Les scientifiques ont conçu un « cœur sur puce » (HOC) tridimensionnel qui imite le tissu cardiaque humain avec une précision sans précédent, révolutionnant potentiellement la façon dont les médicaments cardiovasculaires sont testés et dont les maladies cardiaques sont traitées. Les maladies cardiovasculaires sont la première cause de mortalité dans le monde, et cette technologie s’attaque à un goulot d’étranglement critique : la difficulté de tester des médicaments en toute sécurité et de comprendre les réponses cardiaques sans risquer des vies humaines.
Le problème avec les méthodes de test actuelles
Traditionnellement, l’évaluation de l’effet d’un médicament ou d’une maladie sur le cœur nécessite soit des modèles animaux (qui ne se traduisent pas toujours bien chez l’homme), soit des essais cliniques avec de vrais patients. Ce nouveau HOC offre un juste milieu : un tissu cardiaque fonctionnel et battant conçu en laboratoire qui peut réagir de manière prévisible aux médicaments. L’innovation clé réside dans sa capacité à surveiller l’activité à la fois au niveau tissulaire et cellulaire en temps réel.
Les HOC précédents ne disposaient pas de cette détection haute résolution, ce qui signifie qu’ils ne pouvaient pas détecter de manière fiable des changements subtils dans les cellules cardiaques individuelles – un facteur crucial, puisque de nombreuses maladies cardiaques commencent par un dysfonctionnement au niveau microscopique.
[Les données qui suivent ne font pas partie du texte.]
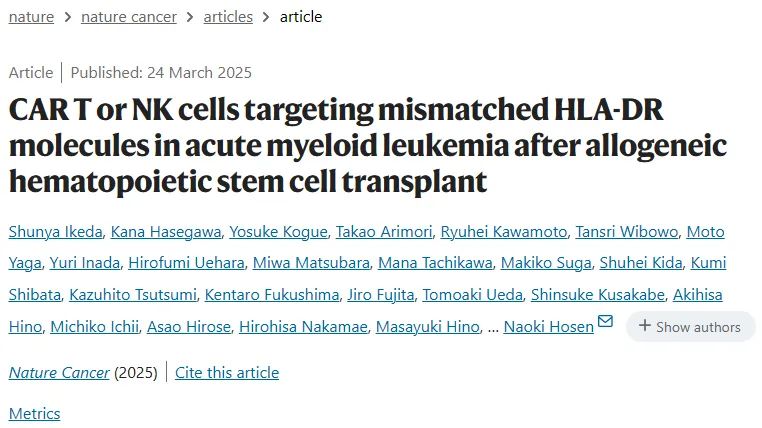
Task: Navigate to the articles breadcrumb
Action: tap(228, 17)
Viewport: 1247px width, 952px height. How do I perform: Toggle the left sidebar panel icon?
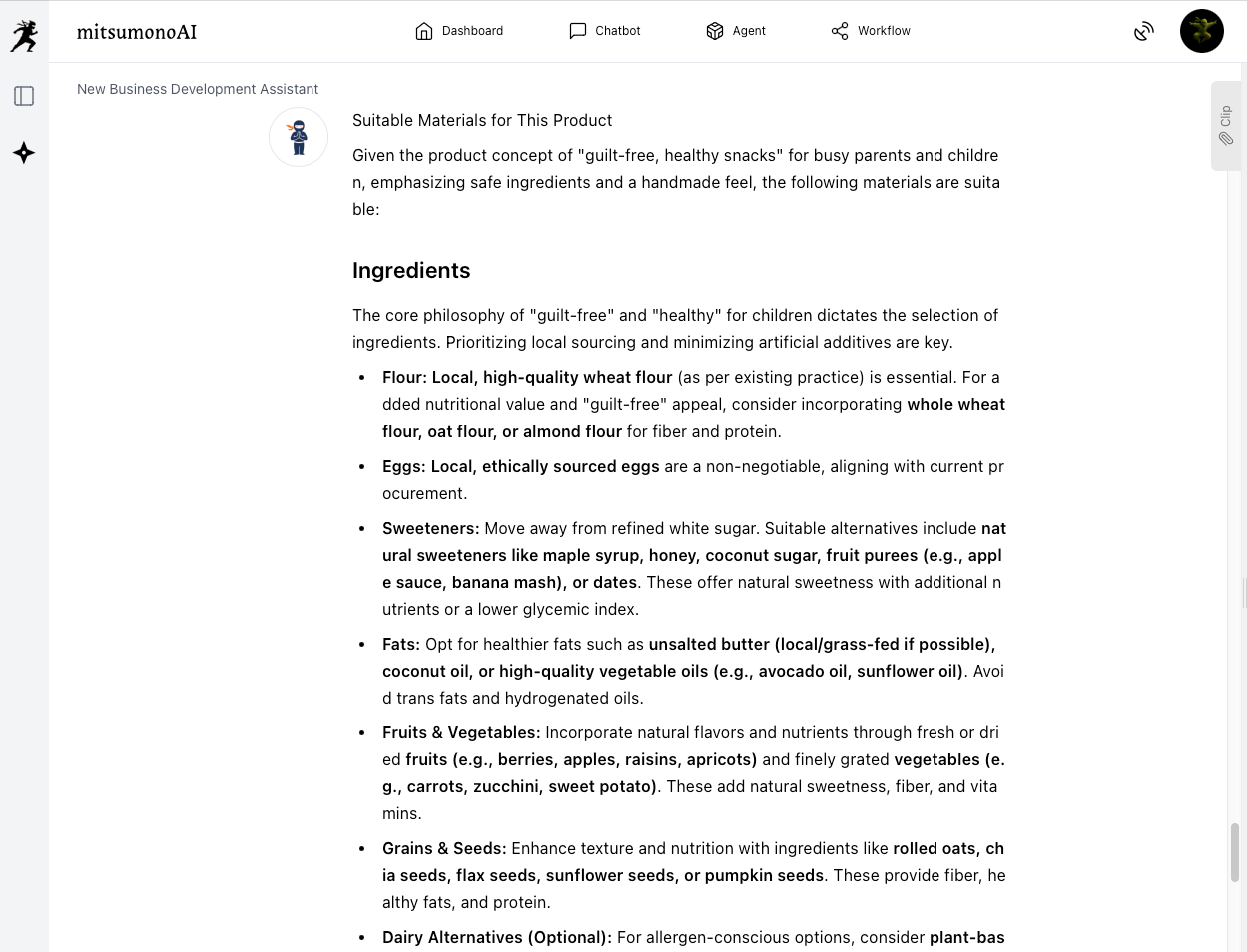(24, 96)
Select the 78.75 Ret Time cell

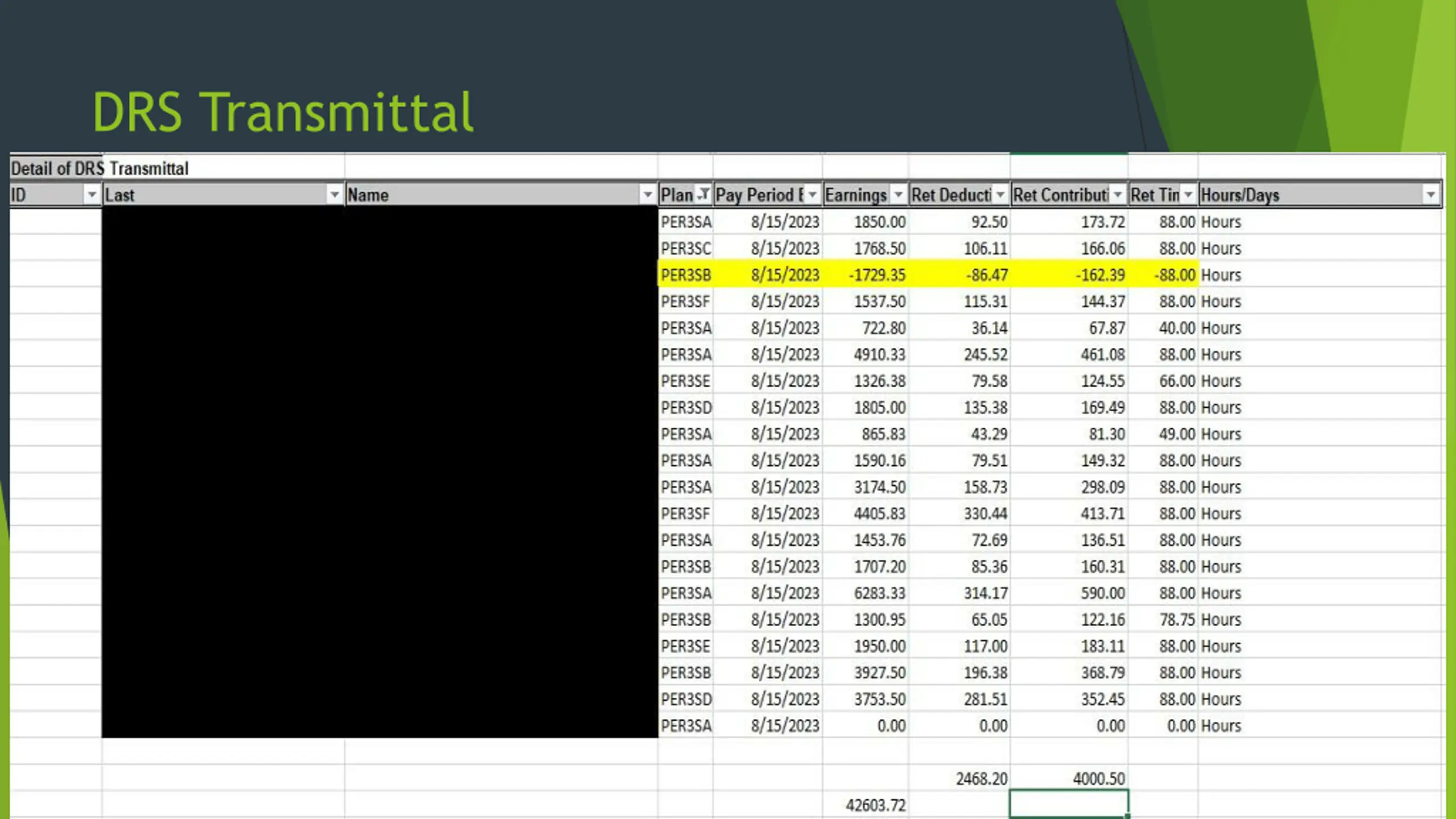pos(1163,619)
Comment fonctionne le « cœur sur puce »
L’équipe de recherche d’institutions canadiennes a créé le HOC en utilisant des cellules de muscle cardiaque et de tissu conjonctif récoltées sur des rats. Ces cellules ont été intégrées dans une matrice de gel favorisant la croissance et ensemencées sur des puces de silicium flexibles. Le système intègre deux types de capteurs :
- Capteurs à l’échelle macro : Les piliers élastiques se déforment à chaque battement cardiaque, mesurant la force contractile globale.
- Capteurs à micro-échelle : De minuscules gouttelettes d’hydrogel (taille de 50 micromètres) capturent les contraintes mécaniques locales au niveau cellulaire.
Cette plateforme à double détection permet aux scientifiques de voir comment les forces générées par les cellules influencent le comportement des tissus, notamment la croissance, la guérison et même la progression du cancer. L’équipe a réussi à démontrer la fonctionnalité du HOC en le traitant avec de la noradrénaline (pour augmenter l’activité cardiaque) et de la blébbistatine (pour la diminuer), qui ont toutes deux produit les réponses attendues.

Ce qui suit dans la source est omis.